2 - As Nações Unidas comemoraram, na quarta-feira passada, os seus 56 anos. O dia das Nações Unidas é celebrado em 24 de Outubro, porque foi nesse dia do ano de 1945 que a ONU iniciou a sua existência, após satisfeita a exigência da ratificação da Carta das Nações Unidas pelas cinco potências (China, França, União Soviética, Reino Unido e Estados Unidos) e pela maioria dos outros estados signatários. 56 anos não são uma conta redonda; mas caem nesta situação dramática de guerra mundial (contra o terrorismo). Por esta razão, merecem ser especialmente festejados.
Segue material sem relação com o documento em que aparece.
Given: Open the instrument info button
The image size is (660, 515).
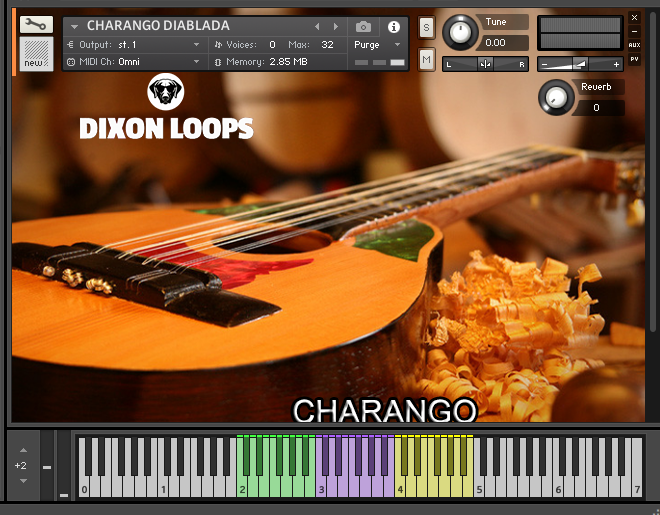Looking at the screenshot, I should point(394,27).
A Carta das Nações Unidas foi, no seu processo de nascimento, uma grande esperança para a humanidade, numa altura em que terminava a II Guerra Mundial e todas as nações ansiavam por uma paz comum e duradoira. Apesar das dificuldades e até dos falhanços, as Nações Unidas continuam a constituir, hoje, a referência político-institucional mais importante que possuímos de uma comunidade internacional que irmane todos os povos, e em que todos os povos podem entrar a contribuir com igual dignidade e responsabilidade.
3 - A paz e a segurança, como a saúde, o alimento e tantos outros bens essenciais, só os valorizamos devidamente quando, de repente, nos faltam. Somos assim, distraídos e levianos; habituamo-nos aos bens como se eles nos fossem garantidos para sempre. Por isso nos amadurecem as crises e as faltas. Aprendemos sempre de novo duas coisas: que nada nos é garantido, e que temos de nos esforçar pelos bens de que necessitamos. É um problema de educação. É um problema de cultura.
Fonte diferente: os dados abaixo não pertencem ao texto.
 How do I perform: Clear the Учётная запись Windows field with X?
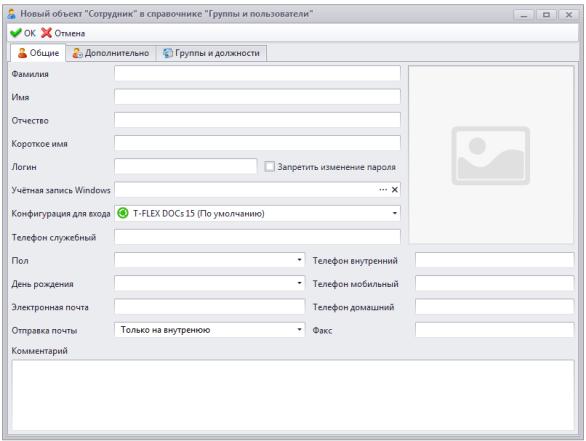(x=395, y=190)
Muito significativamente, este ano de 2001 é um ano dedicado pela ONU ao voluntariado. Com estas comemorações do voluntariado, confluem as celebrações da UNESCO, que mantém como proposta o «ano das Nações Unidas do diálogo entre civilizações». A ideia força é a da «educação para uma cultura de paz», que pretende «promover valores, atitudes e comportamentos nas pessoas, de tal modo que se prossigam objectivos de solução pacífica dos problemas» (ver o sítio da UNESCO na Internet).
4 - Contribuições para a paz. As Nações Unidas e Kofi Anan receberam o prémio Nobel da Paz. O Comité do Prémio sublinhou que as Nações Unidas são uma vanguarda dos esforços para a paz e a segurança.
D. Zacarias Kamuenho recebeu («ex-aequo» com um par israelo-palestiniano) o Prémio Sakharov. Pelos seus esforços em favor da paz. Nestes dias, foi também lançada em Lisboa mais uma iniciativa de paz para Angola, por altos representantes da Igreja Católica de Angola e outras personalidades.
Enfim, a guerra é hoje um drama doloroso para a consciência do mundo, que anseia pela paz. Mas à nossa volta jorram constantemente fontes de paz. Graças a Deus. É preciso ter olhos para ver.